**Exercise directions**
Give back the full data, unchanged and complete.

**The input**
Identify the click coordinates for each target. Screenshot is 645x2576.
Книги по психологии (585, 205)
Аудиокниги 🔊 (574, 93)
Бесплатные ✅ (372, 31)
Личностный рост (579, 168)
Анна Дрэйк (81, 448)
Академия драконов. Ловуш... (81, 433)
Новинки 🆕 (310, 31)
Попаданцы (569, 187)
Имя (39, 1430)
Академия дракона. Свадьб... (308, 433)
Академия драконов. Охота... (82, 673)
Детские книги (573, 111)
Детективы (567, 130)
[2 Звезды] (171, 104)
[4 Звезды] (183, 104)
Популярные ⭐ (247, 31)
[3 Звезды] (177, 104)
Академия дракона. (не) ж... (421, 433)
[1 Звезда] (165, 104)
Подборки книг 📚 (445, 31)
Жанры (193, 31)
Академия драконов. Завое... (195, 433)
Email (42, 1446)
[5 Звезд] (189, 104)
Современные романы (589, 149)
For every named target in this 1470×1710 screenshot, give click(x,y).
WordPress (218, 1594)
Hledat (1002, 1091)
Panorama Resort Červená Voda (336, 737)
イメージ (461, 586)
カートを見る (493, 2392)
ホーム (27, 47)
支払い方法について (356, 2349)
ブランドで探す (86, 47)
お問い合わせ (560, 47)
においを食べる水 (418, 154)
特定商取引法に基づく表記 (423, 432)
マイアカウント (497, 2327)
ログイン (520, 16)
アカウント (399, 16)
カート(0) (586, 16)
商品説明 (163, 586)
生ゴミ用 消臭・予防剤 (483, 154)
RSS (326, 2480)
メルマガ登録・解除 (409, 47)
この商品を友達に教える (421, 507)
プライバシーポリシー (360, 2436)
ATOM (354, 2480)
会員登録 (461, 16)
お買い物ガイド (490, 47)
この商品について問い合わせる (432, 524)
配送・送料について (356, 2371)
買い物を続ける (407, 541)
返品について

**Written solution**
Identify the click coordinates for each target. Screenshot is 645x2576.
Книги по психологии (585, 205)
Аудиокниги 🔊 (574, 93)
Бесплатные ✅ (372, 31)
Личностный рост (579, 168)
Анна Дрэйк (81, 448)
Академия драконов. Ловуш... (81, 433)
Новинки 🆕 (310, 31)
Попаданцы (569, 187)
Имя (39, 1430)
Академия дракона. Свадьб... (308, 433)
Академия драконов. Охота... (82, 673)
Детские книги (573, 111)
Детективы (567, 130)
[2 Звезды] (171, 104)
[4 Звезды] (183, 104)
Популярные ⭐ (247, 31)
[3 Звезды] (177, 104)
Академия дракона. (не) ж... (421, 433)
[1 Звезда] (165, 104)
Подборки книг 📚 (445, 31)
Жанры (193, 31)
Академия драконов. Завое... (195, 433)
Email (42, 1446)
[5 Звезд] (189, 104)
Современные романы (589, 149)
For every named target in this 1470×1710 screenshot, give click(x,y).
WordPress (218, 1594)
Hledat (1002, 1091)
Panorama Resort Červená Voda (336, 737)
イメージ (461, 586)
カートを見る (493, 2392)
ホーム (27, 47)
支払い方法について (356, 2349)
ブランドで探す (86, 47)
お問い合わせ (560, 47)
においを食べる水 (418, 154)
特定商取引法に基づく表記 (423, 432)
マイアカウント (497, 2327)
ログイン (520, 16)
アカウント (399, 16)
カート(0) (586, 16)
商品説明 (163, 586)
生ゴミ用 消臭・予防剤 (483, 154)
RSS (326, 2480)
メルマガ登録・解除 (409, 47)
この商品を友達に教える (421, 507)
プライバシーポリシー (360, 2436)
ATOM (354, 2480)
会員登録 (461, 16)
お買い物ガイド (490, 47)
この商品について問い合わせる (432, 524)
配送・送料について (356, 2371)
買い物を続ける (407, 541)
返品について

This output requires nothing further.